Whereas the tea industry worldwide has helped Akash to formulate his business idea, the market he is looking at is India. “India is the world’s largest consumer, second largest producer and fourth largest exporter of tea after China. It accounts for nearly 30 per cent of global output and nearly 25 per cent of tea produced worldwide is consumed in this country,” he explains.
The Indian tea industry is estimated to have a total turnover of Rs 33, 000 crore in 2015 according to ASSOCHAM; and although branded market accounts for nearly 55 per cent of the total market and is growing at about 20 per cent, the unbranded market is growing at 10 per cent annually.
Pour some leaf tea in Indian cups
In the last two years, Akash was working as a business development manager with a retail branding organisation and as part of his job he was assigned a research project on ‘Green Tea in Modern Retail Formats in India’. “I was surprised to see a whole section dedicated to green teas, but I was also disappointed when I could not find leaf teas. Almost all the teas available were dust and fannings which are low in antioxidants,” he says.
Soon Akash flipped his disappointment into a business opportunity. “I started in depth research online and offline; browsing articles, watching videos, getting insights from friends in China, attending tea expos, meeting suppliers etc.” he says. By the end of it, green teas and their properties had no secrets from Akash.
Their benefits include combating heart related ailments, lowering cholesterol, protecting skin, keeping cancer at bay, and strengthening bones and teeth. Moreover, they contain no calories, fat and salt. “Even if in very general terms, in India people are very much aware of the benefits of green tea,” Akash explains, adding that this consolidated knowledge his venture. The first step into the business was to make green tea accessible to everyone in leaf.
Akash recalls a lecture by his finance professor Peter Biro in Babson. “He had prepared only one PPT slide showing just JFDI written in bold in the middle of a white page. All of us were wondering what it meant but could not come up with any answer. After some time he revealed that it stood for ‘Just Freaking Do It.’”
“You are never going to understand or solve a problem by sitting in a classroom, you need to go out there and do it yourself, don’t hesitate in trying,” were the words Peter Biro concluded his course with.

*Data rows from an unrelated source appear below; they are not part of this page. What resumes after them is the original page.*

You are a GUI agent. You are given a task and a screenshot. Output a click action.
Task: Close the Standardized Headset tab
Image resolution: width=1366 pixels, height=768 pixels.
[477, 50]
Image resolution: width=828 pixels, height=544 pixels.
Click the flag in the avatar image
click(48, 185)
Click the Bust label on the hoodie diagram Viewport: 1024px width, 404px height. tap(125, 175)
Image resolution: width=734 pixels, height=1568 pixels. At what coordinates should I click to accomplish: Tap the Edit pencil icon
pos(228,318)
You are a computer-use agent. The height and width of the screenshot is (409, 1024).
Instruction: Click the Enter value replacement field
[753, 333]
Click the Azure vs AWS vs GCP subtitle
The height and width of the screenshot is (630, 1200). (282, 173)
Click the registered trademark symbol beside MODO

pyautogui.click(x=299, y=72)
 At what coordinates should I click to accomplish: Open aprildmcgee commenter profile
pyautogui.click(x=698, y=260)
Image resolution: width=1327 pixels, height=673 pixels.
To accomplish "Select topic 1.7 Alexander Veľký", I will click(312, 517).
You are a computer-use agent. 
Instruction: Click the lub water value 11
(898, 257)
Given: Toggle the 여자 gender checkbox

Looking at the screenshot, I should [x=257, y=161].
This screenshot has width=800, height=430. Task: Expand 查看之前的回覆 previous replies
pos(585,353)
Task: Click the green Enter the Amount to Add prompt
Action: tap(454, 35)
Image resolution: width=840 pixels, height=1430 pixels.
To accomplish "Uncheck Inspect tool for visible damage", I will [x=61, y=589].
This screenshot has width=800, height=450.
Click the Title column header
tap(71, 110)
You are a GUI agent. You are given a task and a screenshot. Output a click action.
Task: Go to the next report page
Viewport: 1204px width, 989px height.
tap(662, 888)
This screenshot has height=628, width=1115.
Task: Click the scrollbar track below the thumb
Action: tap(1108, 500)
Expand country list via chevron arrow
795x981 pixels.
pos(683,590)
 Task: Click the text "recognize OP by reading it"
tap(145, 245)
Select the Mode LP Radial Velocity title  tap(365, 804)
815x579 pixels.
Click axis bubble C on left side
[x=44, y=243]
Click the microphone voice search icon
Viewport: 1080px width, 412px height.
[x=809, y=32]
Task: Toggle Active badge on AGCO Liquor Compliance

Akash says, “The biggest challenge in a startup phase is surviving with your idea. There will be many who won’t agree to your concept. It is very important to believe in what you are doing and then put wholehearted effort in achieving it. Perseverance is the key.”
Being innovative and having a great slice of the market to capitalize on is not enough to build a successful company; however, fruity and spicy green leaf teas have great potential to become a niche winning product. It’s just a matter of pouring tea into the right cups.